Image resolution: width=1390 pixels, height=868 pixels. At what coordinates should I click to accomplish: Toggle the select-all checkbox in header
════════════════
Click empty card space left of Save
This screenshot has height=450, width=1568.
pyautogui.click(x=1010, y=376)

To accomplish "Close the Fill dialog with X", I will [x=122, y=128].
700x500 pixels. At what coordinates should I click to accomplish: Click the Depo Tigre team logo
════════════════
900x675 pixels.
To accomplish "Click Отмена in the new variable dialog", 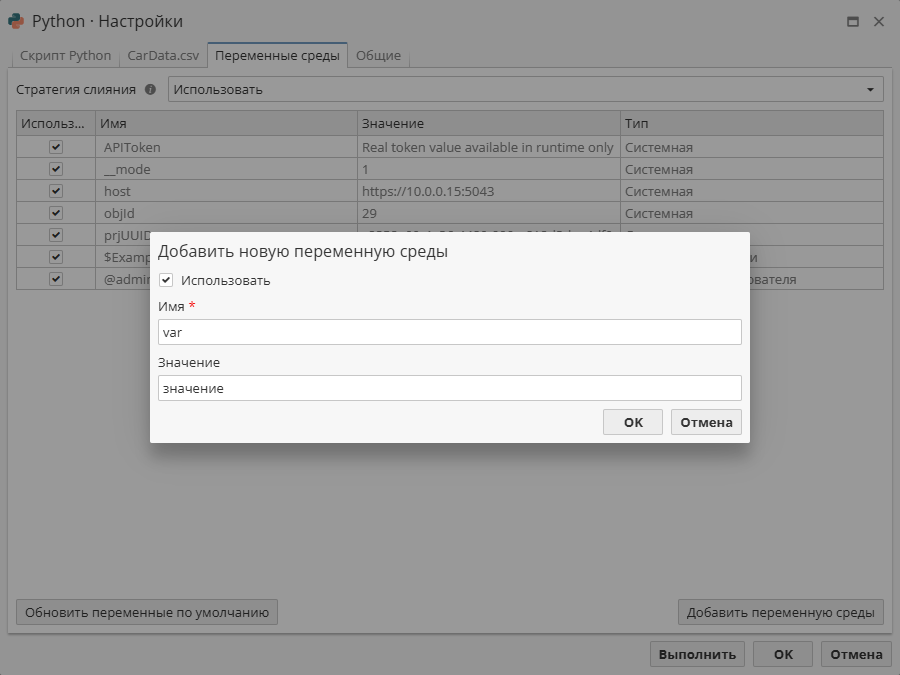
════════════════
## WHAT YOU NEED TO DO
Give back exactly the lines above from the one with "900x675 pixels." through the one with "Отмена in the", both included. Pictures don't belong in the copy.

## WRITTEN ANSWER
900x675 pixels.
To accomplish "Click Отмена in the new variable dialog", 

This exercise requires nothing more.